* Required work: Search the data for the word "navigation" and copy out every line that has it.

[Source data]
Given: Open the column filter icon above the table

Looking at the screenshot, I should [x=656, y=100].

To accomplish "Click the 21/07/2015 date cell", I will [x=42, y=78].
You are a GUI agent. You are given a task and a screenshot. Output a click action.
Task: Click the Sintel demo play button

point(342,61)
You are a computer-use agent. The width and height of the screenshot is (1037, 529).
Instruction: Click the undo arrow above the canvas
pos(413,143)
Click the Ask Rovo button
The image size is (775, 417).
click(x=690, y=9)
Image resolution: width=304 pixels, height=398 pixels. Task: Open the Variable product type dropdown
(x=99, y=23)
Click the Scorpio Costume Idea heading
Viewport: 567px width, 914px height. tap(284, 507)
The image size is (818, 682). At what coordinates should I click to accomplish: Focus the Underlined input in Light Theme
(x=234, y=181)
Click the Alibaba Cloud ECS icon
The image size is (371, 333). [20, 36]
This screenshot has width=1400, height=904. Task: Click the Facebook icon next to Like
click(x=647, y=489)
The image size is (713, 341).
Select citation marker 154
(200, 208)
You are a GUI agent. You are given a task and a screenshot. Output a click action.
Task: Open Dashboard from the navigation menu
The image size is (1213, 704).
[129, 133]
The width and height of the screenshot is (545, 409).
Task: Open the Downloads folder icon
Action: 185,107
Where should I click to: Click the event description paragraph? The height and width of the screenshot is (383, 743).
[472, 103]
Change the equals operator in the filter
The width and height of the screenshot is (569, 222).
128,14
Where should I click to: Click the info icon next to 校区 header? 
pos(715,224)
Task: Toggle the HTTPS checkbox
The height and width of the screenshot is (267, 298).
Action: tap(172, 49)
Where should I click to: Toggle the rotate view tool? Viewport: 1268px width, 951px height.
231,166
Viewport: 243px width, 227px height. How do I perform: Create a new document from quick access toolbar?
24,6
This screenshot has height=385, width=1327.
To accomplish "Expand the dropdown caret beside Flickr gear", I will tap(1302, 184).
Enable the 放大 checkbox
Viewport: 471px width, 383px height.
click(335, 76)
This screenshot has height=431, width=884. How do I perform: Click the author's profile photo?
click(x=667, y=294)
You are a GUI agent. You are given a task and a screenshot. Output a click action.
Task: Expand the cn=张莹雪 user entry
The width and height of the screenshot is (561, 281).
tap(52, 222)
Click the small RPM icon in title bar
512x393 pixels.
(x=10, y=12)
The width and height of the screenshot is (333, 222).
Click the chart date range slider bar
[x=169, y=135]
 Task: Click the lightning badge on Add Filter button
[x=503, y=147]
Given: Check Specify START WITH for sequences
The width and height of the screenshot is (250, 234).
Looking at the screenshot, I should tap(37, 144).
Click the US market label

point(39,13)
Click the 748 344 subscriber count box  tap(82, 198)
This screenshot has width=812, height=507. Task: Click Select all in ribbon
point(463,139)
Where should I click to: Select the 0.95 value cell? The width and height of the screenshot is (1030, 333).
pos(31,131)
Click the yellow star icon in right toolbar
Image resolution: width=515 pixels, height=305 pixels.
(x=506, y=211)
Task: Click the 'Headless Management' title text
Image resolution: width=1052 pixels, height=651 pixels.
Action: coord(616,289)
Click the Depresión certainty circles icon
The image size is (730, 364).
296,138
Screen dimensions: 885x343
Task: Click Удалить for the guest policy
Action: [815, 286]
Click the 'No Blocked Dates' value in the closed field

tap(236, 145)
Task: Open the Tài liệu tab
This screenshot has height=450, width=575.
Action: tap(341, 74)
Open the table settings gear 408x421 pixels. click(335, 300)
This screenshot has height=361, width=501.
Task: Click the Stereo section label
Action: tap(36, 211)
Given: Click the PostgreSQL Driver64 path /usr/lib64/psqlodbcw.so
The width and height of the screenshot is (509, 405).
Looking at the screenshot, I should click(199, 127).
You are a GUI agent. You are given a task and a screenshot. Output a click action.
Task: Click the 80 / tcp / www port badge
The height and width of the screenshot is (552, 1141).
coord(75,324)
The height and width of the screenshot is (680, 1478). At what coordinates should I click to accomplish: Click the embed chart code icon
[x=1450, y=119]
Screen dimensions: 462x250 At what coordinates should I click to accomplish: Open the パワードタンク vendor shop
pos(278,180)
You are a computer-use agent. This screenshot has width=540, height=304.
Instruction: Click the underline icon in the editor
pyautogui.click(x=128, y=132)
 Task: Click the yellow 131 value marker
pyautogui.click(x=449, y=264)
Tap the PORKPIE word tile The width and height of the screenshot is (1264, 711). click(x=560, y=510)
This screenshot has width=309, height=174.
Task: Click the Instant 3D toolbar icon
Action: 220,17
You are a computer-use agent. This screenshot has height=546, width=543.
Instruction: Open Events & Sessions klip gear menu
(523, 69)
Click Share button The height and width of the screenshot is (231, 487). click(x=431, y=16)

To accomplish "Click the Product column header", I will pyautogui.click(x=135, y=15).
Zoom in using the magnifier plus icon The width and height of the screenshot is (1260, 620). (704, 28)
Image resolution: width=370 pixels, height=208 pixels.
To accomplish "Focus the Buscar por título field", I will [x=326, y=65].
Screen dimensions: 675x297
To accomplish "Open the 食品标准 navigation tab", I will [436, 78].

* Completed exercise:
Task: Open Dashboard from the navigation menu
To accomplish "Open the 食品标准 navigation tab", I will [436, 78].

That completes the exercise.